Tax incentives on charitable donations make people more likely to give money to charity but are too often skewed in favour of the wealthy, research from the Charities Aid Foundation has found.
From a sample of 26 nations, including the UK, the US, Germany, China and France, analysed in the report Donation States: An International Comparison of the Tax Treatment of Donations, CAF found that people are 12 percentage points more likely to have given to charity in the past month in a country that offers tax relief on donations than one that does not.
The report, published today, says tax incentives encourage businesses and individuals to give to charity, but are too often skewed in favour of government-backed causes or the wealthy.
Researchers found that the value of tax incentives has a direct impact on how much people donate, with higher value incentives leading to larger amounts of money being given to charity.
It says these incentives are most effective in nations with higher rates of income tax.
A number of recommendations are made in the report, including that governments avoid deciding what types of charitable causes qualify for tax-incentive schemes and that charitable giving should not be used to compensate for cuts in public services.

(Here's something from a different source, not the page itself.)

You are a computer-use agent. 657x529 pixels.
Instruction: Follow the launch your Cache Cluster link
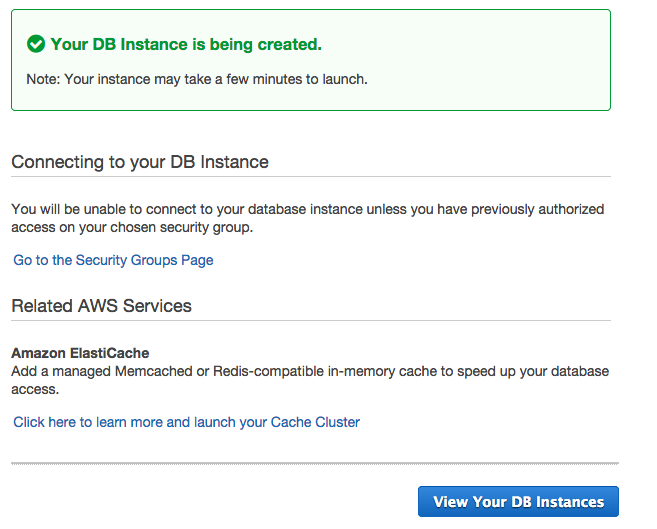186,422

It says governments should ensure incentives are the same for companies and individuals and do not benefit the wealthy over the rest of society. It warns that although focusing on those with more money to give to charity appears pragmatic, it could risk causing long-term damage to the charity sector.
The report notes that some governments use tax incentives to sideline parts of the third sector that do not conform to their agendas.
It highlights tax credits as the most progressive form of tax incentive, because they ensure people on low incomes do not endure the highest cost when donating, although tax deductions are the most common method used.
Other recommendations in the report include making claiming incentives easier, offering more favourable incentives in low-tax economies and using caps rather than eligibility clauses in countries where tax expenditure must be limited.
Adam Pickering, international policy manager at CAF and the report’s author, said it was clear that tax incentives could be an effective way for governments to encourage people and businesses to support civil society.
"Crucially, it is important that they are easy to understand, non-politicised and progressive," he said. "This means that governments should not cherry-pick favourite causes and incentives should be just as generous to people on moderate incomes as they are to the wealthy and big business.
"If incentives are seen to be stacked in favour of an elite few, this could have a chilling effect on mass engagement in charitable giving in the long run."